Judul: Lenin Revolusi Oktober 1917 Sanggahan terhadap Pemikiran Franz Magnis Suseno
Penulis: Saiful Arif dan Eko Prasetyo
Pengantar: Ken Budha Kusumandaru
Penerbit: Resist Book
Tahun: 2004
Tebal: 148
ISBN: 979345718X
Sebagai manusia, Lenin tetap lemah dalam banyak hal. Ia mengakibatkan otoritarianisme, kekerasan, pemaksaan, pembunuhan dan seterusnya. Lenin hidup dalam suasana revolusi yang terus-menerus, suasana kup, suasana teror.

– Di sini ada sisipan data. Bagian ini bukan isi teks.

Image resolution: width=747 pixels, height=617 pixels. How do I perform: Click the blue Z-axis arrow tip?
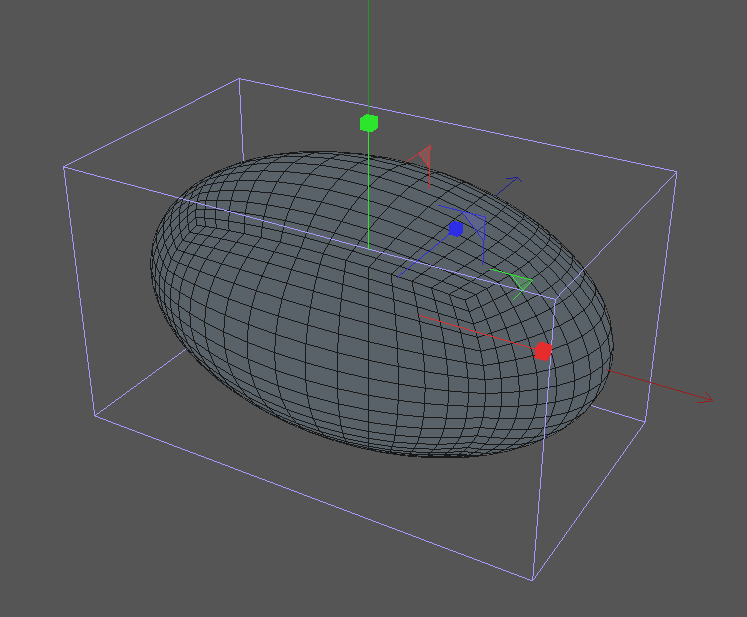pyautogui.click(x=516, y=180)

Ia tak menciptakan kedamaian, meski ia bertujuan ke sana. Meski begitu, sebagai manusia yang disiplin dan berani, pikiran-pikiran Lenin tetap harus dihargai.
Keberanian dan Kedisiplinan
Dalam revolusi 1917, Lenin pernah mengatakan, “Seandainya pada tahun 1917 itu di kota Petrograd hanya ada beberapa ribu orang saja yang tahu apa yang mereka capai, kaum komunis niscaya tidak pernah berhasil menguasai Rusia”. Dan memang, Lenin adalah sebuah gambaran tentang sosok manusia yang tak pernah jatuh dalam kebingungan dan ketidaktahuan dalam suasana-suasana dan situasi-situasi yang begitu kacau dan rumit. Ketika orang-orang lain maupun kawan-kawan seperjuangannya, masih dalam kebingungan harus berbuat apa, Lenin akan datang dengan segala gagasannya yang jelas dan tegas, mengenai apa yang sebenarnya tengah terjadi dan apa yang harus dilakukan.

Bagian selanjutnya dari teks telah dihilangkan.